> Screenshot grounding data:

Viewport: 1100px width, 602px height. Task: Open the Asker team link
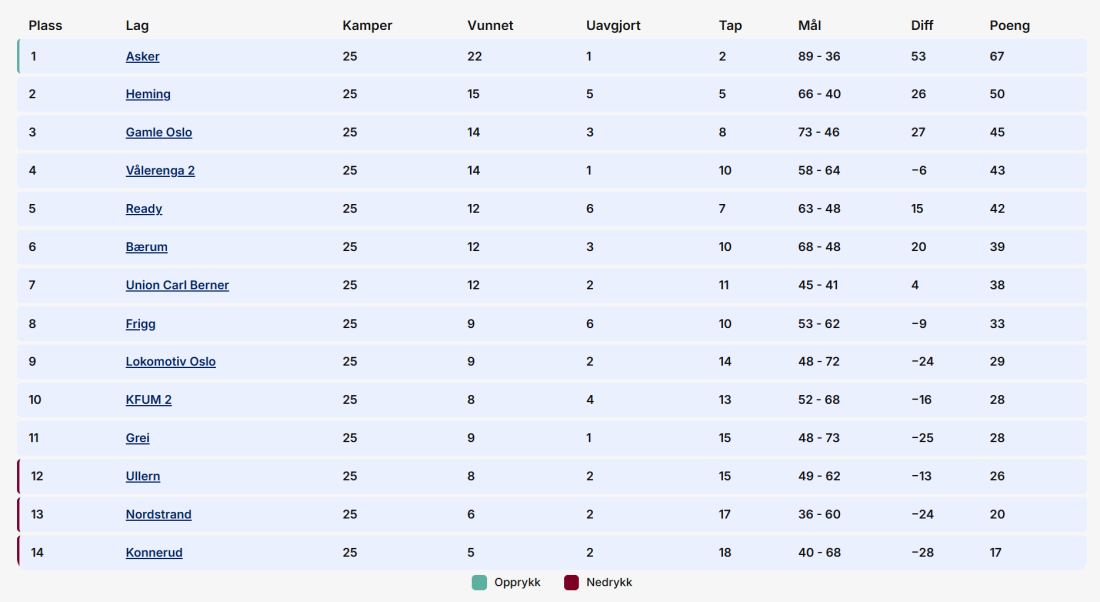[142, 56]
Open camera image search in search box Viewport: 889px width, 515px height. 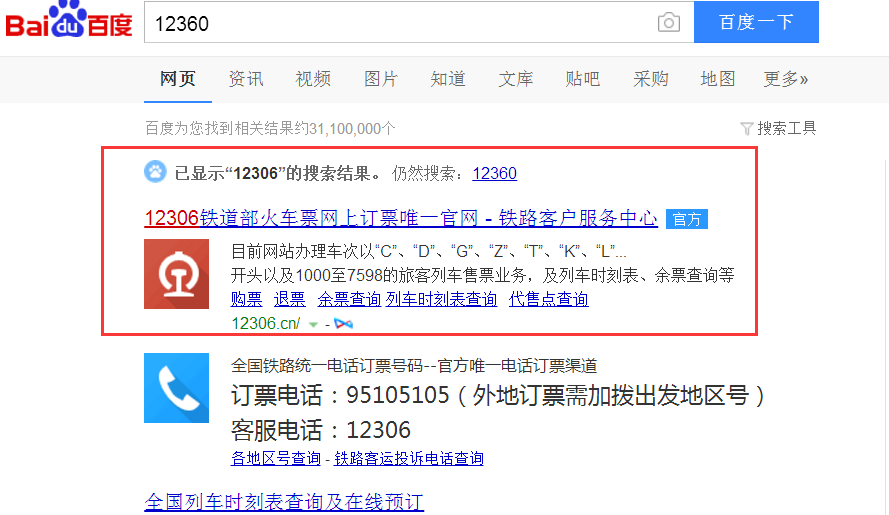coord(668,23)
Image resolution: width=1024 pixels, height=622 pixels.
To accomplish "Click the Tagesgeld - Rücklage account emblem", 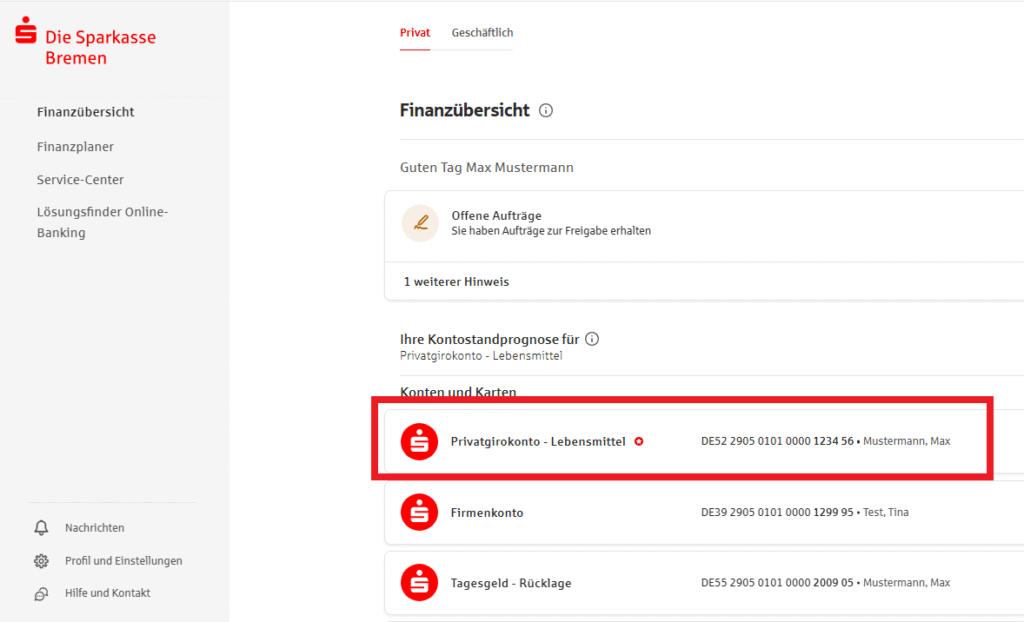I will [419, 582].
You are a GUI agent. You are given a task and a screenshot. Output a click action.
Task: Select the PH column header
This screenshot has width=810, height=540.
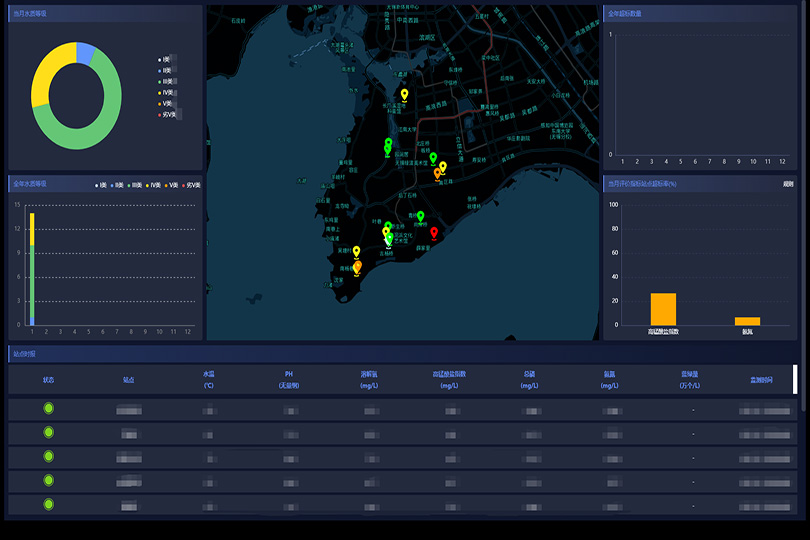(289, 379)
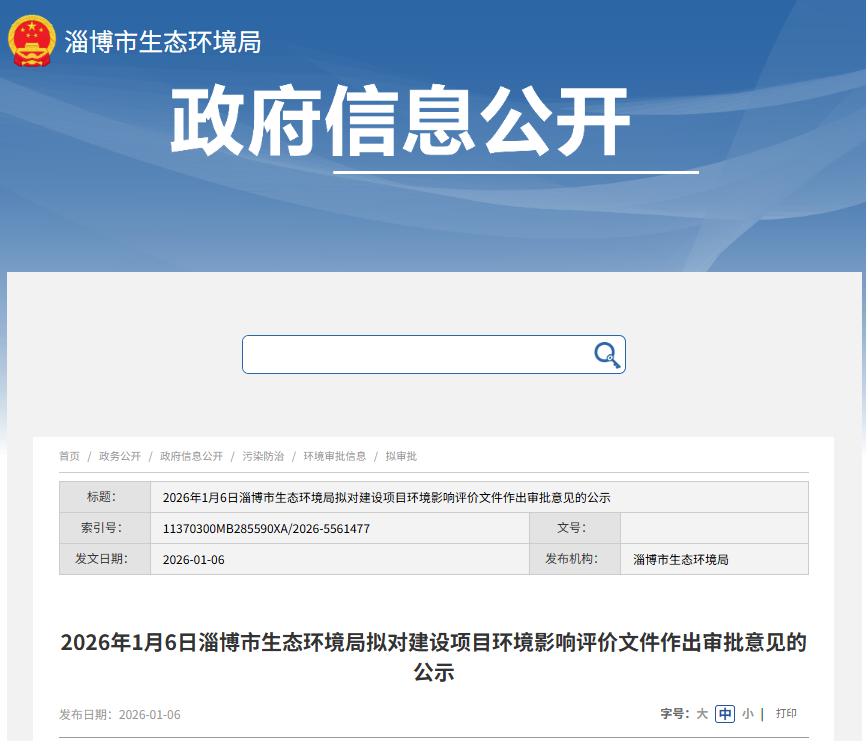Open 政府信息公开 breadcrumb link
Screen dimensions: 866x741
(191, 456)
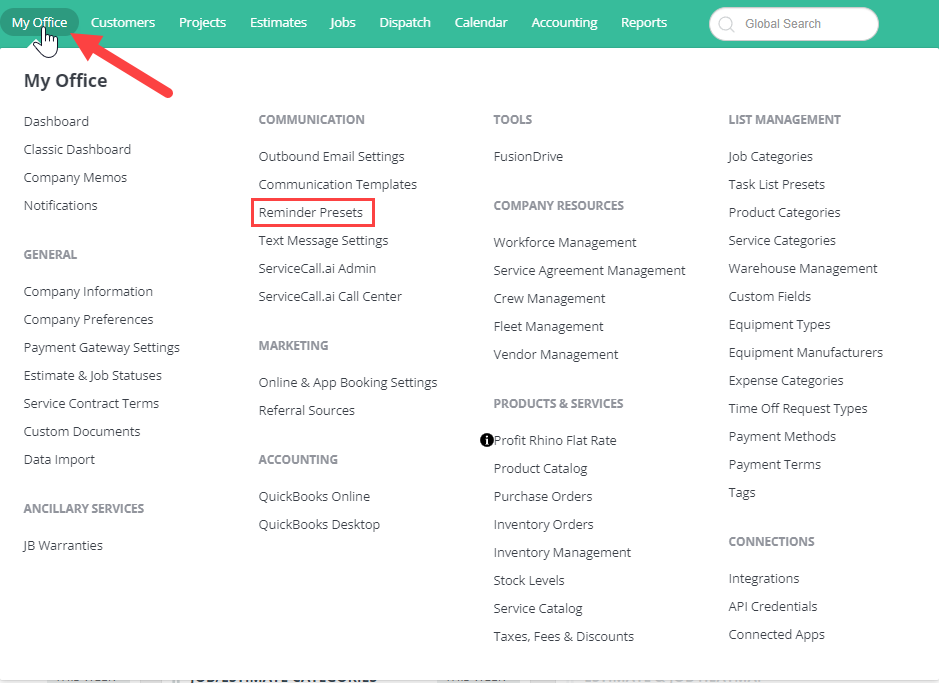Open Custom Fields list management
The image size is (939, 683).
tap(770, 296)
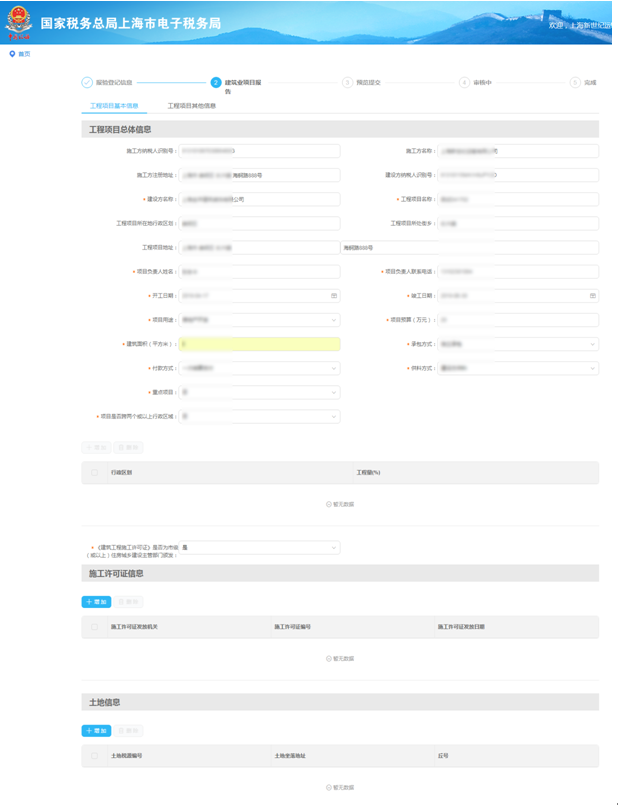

> Task statement: Could you repeat exactly the lines from the one containing "Task: Select the PH column header" through the last line of the records, both included, without the pictures?

> Exercise answer:
Task: Select the PH column header
This screenshot has width=810, height=540.
(289, 379)
Open 政府信息公开 breadcrumb link
Screen dimensions: 866x741
(191, 456)
Open Custom Fields list management
The image size is (939, 683).
tap(770, 296)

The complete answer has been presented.